(Task requirements): Give the records from the line containing "spa event [spa event (1 item)] (317, 376)" through the line containing "Kontakt (458, 79)" as a numbered list, leaving out blank lines. Include both of those lines and nothing outside that stretch.

━━━━━ Supplied records

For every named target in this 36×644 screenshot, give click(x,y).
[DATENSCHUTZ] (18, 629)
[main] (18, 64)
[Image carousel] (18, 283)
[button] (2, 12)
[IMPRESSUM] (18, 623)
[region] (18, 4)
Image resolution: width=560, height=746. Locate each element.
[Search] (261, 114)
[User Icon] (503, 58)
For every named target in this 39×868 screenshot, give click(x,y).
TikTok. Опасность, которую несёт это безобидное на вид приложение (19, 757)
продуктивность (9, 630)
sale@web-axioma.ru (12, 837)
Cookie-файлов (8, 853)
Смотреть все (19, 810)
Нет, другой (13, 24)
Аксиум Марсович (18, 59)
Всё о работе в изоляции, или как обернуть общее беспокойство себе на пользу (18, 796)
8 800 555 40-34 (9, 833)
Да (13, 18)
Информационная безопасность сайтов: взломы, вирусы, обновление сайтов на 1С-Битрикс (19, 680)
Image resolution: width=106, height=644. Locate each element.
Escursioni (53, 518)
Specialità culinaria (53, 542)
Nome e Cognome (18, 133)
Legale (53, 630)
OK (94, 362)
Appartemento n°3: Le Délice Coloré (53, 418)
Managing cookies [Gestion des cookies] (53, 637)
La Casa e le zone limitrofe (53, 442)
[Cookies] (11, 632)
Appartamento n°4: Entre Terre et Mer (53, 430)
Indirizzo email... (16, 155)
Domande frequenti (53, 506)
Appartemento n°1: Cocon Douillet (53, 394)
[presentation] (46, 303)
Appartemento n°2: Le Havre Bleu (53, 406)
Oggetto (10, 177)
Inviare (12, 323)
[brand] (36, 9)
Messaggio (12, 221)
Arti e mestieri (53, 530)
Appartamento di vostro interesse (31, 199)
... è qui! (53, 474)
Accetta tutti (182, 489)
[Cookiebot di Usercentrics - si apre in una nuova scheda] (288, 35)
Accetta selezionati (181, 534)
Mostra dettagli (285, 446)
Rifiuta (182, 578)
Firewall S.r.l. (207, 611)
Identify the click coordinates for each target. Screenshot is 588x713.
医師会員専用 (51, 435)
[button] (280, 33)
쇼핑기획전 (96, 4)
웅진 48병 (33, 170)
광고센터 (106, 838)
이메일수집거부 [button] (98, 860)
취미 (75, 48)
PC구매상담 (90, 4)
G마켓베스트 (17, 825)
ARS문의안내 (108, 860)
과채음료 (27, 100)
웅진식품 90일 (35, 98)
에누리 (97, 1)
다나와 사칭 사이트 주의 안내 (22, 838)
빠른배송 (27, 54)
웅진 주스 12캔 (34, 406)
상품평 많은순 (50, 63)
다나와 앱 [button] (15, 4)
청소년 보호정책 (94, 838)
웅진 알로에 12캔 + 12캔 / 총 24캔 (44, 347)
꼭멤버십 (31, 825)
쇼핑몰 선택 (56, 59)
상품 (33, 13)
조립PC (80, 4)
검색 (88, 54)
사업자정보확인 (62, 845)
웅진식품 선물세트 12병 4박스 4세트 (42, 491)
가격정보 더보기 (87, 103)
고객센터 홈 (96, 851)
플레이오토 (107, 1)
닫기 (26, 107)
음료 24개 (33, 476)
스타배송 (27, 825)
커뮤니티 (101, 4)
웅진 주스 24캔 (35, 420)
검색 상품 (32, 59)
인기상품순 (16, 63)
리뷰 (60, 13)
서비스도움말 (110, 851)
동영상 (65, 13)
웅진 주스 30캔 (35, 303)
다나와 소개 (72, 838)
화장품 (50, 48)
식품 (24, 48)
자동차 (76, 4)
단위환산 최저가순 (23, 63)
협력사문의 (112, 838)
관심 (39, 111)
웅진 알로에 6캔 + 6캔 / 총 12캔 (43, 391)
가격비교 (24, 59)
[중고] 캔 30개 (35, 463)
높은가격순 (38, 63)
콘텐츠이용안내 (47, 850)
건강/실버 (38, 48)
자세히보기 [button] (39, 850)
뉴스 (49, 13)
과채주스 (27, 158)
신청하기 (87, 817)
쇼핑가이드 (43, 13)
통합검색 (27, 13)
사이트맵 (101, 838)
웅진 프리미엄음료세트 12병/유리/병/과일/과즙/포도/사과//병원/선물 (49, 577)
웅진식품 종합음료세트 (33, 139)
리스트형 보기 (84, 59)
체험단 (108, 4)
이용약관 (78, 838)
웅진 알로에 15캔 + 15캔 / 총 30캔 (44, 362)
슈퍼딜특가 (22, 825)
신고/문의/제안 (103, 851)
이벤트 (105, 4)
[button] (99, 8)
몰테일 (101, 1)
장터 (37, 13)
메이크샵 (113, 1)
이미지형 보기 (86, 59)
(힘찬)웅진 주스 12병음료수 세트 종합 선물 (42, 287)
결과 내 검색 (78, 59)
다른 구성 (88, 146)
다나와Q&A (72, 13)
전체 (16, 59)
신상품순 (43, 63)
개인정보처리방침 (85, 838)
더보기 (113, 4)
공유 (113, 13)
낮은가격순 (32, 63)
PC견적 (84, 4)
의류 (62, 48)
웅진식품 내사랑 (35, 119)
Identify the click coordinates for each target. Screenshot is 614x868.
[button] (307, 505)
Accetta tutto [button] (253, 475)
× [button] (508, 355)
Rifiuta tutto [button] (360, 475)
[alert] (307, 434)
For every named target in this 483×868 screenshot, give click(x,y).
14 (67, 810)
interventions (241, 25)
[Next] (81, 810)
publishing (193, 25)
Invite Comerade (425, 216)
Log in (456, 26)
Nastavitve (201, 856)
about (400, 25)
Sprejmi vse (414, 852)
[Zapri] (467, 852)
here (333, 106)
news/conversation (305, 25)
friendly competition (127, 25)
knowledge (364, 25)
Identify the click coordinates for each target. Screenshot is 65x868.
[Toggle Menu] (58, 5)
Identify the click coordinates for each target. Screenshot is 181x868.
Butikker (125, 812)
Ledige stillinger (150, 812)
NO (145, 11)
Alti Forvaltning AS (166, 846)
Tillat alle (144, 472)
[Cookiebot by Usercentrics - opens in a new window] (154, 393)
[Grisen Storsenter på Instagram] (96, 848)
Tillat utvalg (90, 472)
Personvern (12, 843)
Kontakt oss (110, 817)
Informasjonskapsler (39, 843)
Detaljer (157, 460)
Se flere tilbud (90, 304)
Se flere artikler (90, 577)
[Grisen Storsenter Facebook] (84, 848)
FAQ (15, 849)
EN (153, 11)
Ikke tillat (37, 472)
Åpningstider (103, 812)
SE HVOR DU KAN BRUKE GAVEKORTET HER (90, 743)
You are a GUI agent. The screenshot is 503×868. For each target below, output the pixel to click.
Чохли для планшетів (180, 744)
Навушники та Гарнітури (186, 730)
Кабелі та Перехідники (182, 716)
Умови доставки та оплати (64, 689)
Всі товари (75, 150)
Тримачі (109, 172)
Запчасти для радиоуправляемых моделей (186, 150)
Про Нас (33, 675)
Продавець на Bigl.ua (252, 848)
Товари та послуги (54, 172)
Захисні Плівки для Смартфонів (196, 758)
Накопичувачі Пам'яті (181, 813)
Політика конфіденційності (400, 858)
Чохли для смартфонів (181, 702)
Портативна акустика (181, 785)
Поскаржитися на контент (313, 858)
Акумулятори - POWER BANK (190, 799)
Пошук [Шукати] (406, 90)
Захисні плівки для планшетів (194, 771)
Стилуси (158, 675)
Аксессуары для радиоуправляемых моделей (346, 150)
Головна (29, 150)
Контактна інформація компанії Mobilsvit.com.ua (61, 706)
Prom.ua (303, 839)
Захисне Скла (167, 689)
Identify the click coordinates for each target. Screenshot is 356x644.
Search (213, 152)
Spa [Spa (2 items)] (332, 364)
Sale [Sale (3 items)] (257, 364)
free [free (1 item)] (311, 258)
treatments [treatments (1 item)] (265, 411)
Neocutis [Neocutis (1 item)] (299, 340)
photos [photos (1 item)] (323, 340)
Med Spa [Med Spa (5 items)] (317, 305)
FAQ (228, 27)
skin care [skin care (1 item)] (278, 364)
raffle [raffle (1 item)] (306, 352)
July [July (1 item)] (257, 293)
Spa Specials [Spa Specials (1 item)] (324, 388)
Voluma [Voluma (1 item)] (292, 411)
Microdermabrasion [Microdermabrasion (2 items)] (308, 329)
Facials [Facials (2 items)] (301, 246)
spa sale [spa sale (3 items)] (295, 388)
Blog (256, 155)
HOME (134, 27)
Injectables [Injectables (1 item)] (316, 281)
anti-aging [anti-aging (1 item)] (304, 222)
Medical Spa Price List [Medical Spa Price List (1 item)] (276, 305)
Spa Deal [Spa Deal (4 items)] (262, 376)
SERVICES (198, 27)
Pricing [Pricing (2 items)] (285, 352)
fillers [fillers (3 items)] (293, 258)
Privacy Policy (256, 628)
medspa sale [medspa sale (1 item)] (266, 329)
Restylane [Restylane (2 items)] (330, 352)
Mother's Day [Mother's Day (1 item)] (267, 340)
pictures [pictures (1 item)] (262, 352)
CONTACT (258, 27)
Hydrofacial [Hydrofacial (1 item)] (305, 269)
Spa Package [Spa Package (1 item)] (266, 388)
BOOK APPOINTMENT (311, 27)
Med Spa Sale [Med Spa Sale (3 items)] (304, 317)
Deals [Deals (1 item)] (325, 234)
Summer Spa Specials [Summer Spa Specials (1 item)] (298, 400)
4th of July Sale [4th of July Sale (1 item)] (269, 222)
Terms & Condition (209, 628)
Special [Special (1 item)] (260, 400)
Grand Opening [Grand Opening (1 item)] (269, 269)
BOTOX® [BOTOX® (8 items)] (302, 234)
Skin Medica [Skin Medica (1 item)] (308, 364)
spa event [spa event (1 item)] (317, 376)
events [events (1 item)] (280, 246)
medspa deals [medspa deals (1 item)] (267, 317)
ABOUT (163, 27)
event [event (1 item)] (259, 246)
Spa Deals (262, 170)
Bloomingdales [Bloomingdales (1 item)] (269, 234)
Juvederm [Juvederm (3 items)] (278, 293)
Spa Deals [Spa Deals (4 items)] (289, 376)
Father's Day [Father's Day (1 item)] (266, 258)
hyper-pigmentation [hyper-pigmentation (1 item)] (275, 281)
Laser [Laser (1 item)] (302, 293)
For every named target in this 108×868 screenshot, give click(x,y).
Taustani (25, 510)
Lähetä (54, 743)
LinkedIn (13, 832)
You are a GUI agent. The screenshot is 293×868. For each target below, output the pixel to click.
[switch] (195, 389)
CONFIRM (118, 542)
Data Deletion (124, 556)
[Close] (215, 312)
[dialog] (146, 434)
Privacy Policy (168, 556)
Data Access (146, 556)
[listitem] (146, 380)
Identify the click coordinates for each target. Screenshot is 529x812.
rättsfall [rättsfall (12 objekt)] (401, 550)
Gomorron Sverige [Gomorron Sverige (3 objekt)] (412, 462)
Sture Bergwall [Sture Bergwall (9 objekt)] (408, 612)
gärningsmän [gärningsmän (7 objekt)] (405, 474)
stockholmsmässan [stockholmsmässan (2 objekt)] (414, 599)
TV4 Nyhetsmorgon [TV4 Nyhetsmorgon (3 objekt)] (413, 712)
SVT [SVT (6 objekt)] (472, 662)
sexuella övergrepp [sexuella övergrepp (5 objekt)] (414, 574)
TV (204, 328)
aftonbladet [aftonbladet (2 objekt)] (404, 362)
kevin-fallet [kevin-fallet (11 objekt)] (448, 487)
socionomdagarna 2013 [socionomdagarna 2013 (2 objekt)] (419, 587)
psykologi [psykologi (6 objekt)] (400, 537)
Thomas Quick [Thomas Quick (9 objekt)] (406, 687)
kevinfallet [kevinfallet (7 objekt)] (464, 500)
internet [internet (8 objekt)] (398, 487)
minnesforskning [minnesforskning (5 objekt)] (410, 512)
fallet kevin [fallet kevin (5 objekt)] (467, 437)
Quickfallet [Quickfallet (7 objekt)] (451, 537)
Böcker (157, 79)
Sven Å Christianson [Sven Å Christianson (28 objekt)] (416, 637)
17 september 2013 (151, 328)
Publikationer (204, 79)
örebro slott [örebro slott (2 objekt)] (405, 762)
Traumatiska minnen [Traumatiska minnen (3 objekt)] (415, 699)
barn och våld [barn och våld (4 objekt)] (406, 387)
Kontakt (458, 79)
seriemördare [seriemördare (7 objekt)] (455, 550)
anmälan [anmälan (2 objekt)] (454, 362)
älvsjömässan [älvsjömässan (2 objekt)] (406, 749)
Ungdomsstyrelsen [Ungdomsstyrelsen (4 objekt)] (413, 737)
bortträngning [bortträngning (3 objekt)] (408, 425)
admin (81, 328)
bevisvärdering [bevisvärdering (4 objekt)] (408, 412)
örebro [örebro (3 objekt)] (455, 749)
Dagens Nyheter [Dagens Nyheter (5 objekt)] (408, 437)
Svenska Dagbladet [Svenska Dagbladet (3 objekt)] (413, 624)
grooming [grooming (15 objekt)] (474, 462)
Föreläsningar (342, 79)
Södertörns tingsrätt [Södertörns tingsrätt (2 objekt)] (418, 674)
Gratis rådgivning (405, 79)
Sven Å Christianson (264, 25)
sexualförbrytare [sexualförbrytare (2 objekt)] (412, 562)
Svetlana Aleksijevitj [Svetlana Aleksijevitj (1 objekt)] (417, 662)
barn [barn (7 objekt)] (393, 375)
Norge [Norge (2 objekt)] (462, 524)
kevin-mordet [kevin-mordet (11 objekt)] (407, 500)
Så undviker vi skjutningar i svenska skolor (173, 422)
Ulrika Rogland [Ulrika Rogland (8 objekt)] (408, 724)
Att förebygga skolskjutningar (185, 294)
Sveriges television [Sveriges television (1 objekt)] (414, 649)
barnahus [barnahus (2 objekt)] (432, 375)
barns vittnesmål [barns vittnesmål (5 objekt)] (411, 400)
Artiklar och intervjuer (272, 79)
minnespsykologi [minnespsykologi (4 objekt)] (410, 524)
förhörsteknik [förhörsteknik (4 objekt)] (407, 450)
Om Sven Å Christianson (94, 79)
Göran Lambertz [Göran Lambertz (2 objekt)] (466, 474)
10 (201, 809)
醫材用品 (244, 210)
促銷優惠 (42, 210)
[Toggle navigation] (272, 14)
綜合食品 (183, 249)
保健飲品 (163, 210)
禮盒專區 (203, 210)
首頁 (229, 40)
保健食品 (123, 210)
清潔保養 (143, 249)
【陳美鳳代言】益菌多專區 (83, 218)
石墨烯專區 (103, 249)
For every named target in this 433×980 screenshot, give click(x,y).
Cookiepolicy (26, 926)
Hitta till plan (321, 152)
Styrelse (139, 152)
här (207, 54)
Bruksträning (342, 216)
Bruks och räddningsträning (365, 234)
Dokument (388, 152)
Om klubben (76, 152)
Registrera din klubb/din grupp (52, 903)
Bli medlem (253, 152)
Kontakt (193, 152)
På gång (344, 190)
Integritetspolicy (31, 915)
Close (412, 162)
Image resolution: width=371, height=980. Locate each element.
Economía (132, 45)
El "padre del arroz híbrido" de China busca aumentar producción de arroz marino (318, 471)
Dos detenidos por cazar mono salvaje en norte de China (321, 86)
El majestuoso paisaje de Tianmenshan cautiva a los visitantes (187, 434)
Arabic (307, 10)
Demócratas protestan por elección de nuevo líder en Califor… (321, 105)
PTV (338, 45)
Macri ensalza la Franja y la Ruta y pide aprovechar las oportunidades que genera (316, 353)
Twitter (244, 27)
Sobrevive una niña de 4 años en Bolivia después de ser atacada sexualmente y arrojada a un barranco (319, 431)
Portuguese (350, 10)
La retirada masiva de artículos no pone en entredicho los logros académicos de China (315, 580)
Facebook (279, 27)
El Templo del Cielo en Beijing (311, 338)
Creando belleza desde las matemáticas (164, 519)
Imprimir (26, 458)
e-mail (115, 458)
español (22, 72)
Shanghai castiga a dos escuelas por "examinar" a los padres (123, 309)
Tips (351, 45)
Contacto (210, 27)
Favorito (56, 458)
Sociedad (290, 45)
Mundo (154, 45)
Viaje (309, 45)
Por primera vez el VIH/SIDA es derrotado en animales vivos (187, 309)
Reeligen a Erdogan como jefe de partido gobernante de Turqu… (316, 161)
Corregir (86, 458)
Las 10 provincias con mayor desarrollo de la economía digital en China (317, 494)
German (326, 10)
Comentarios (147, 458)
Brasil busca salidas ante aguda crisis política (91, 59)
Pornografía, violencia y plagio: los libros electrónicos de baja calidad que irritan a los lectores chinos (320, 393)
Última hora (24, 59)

━━━━━━━━━━

(Solved exercise):
1. spa event [spa event (1 item)] (317, 376)
2. events [events (1 item)] (280, 246)
3. medspa deals [medspa deals (1 item)] (267, 317)
4. ABOUT (163, 27)
5. event [event (1 item)] (259, 246)
6. Spa Deals (262, 170)
7. Bloomingdales [Bloomingdales (1 item)] (269, 234)
8. Juvederm [Juvederm (3 items)] (278, 293)
9. Spa Deals [Spa Deals (4 items)] (289, 376)
10. Father's Day [Father's Day (1 item)] (266, 258)
11. hyper-pigmentation [hyper-pigmentation (1 item)] (275, 281)
12. Laser [Laser (1 item)] (302, 293)
13. For every named target in this 108×868 screenshot, give click(x,y).
14. Taustani (25, 510)
15. Lähetä (54, 743)
16. LinkedIn (13, 832)
17. You are a GUI agent. The screenshot is 293×868. For each target below, output the pixel to click.
18. [switch] (195, 389)
19. CONFIRM (118, 542)
20. Data Deletion (124, 556)
21. [Close] (215, 312)
22. [dialog] (146, 434)
23. Privacy Policy (168, 556)
24. Data Access (146, 556)
25. [listitem] (146, 380)
26. Identify the click coordinates for each target. Screenshot is 529x812.
27. rättsfall [rättsfall (12 objekt)] (401, 550)
28. Gomorron Sverige [Gomorron Sverige (3 objekt)] (412, 462)
29. Sture Bergwall [Sture Bergwall (9 objekt)] (408, 612)
30. gärningsmän [gärningsmän (7 objekt)] (405, 474)
31. stockholmsmässan [stockholmsmässan (2 objekt)] (414, 599)
32. TV4 Nyhetsmorgon [TV4 Nyhetsmorgon (3 objekt)] (413, 712)
33. SVT [SVT (6 objekt)] (472, 662)
34. sexuella övergrepp [sexuella övergrepp (5 objekt)] (414, 574)
35. TV (204, 328)
36. aftonbladet [aftonbladet (2 objekt)] (404, 362)
37. kevin-fallet [kevin-fallet (11 objekt)] (448, 487)
38. socionomdagarna 2013 [socionomdagarna 2013 (2 objekt)] (419, 587)
39. psykologi [psykologi (6 objekt)] (400, 537)
40. Thomas Quick [Thomas Quick (9 objekt)] (406, 687)
41. kevinfallet [kevinfallet (7 objekt)] (464, 500)
42. internet [internet (8 objekt)] (398, 487)
43. minnesforskning [minnesforskning (5 objekt)] (410, 512)
44. fallet kevin [fallet kevin (5 objekt)] (467, 437)
45. Quickfallet [Quickfallet (7 objekt)] (451, 537)
46. Böcker (157, 79)
47. Sven Å Christianson [Sven Å Christianson (28 objekt)] (416, 637)
48. 17 september 2013 (151, 328)
49. Publikationer (204, 79)
50. örebro slott [örebro slott (2 objekt)] (405, 762)
51. Traumatiska minnen [Traumatiska minnen (3 objekt)] (415, 699)
52. barn och våld [barn och våld (4 objekt)] (406, 387)
53. Kontakt (458, 79)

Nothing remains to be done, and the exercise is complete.